A knife wielding student who charged police on Saturday night was shot and killed by Georgia Tech campus police. The police shouted demands to the student, Scott Schultz, to put down a knife. Instead the student charged the police yelling at the police to shoot. You can see from the video that the police were yelling to put down the knife.
WARNING — GRAPHIC CONTENT:
— Severin Jahn (@severin_jahn) September 17, 2017
The student continued advancing on the police and the police shot, killing the student.
Unfortunately for the police, the student was the head of the Georgia Tech Pride Alliance. A protest vigil turned violent Monday night as people could not understand why police would shoot a person advancing on them with a knife yelling “shoot me!”
It seems, based on the video and eyewitnesses that this amounted to a suicide by forcing a police officer to do something unfortunate. And at a time of heightened tensions, people want to blame the police officers for doing their job.
It is unfortunate and is yet another campus in America now marred by social justice nonsense.
According to the Georgia Bureau of Investigation, Scott Schultz left behind three suicide notes in his dorm room. He had a history of mental illness.
And now I am going to say something that I know some will view as insensitive, but I’m going to say it anyway.

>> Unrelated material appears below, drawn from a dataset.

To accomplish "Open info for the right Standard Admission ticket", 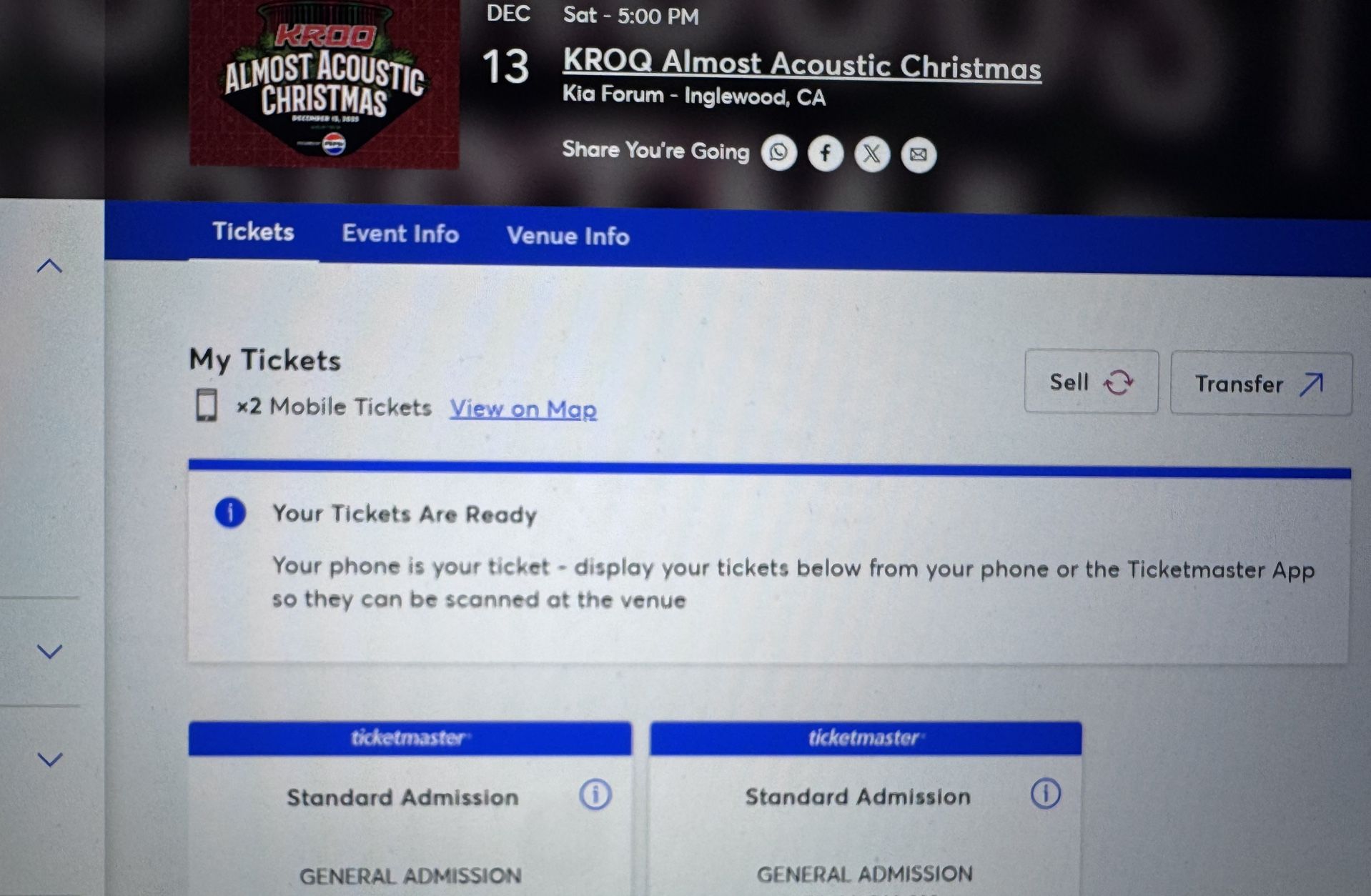I will click(x=1046, y=792).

It is ridiculous to read stories about a real tragedy like this and reporters are using plural pronouns to refer to someone because the person is transgendered. In addition to seemingly wanting to dance around the fact the person suffered with mental illness lest anyone tie it to transgenderism, they confuse the entire context of the story by using plural pronouns instead of just picking he or she. According to the Washington Post:
While the state’s investigative bureau referred to Schultz as a male — “Scott Schultz” — the student and the student’s family used the pronoun “them,” and on the Pride Alliance website Schultz used the description “bisexual, nonbinary and intersex.”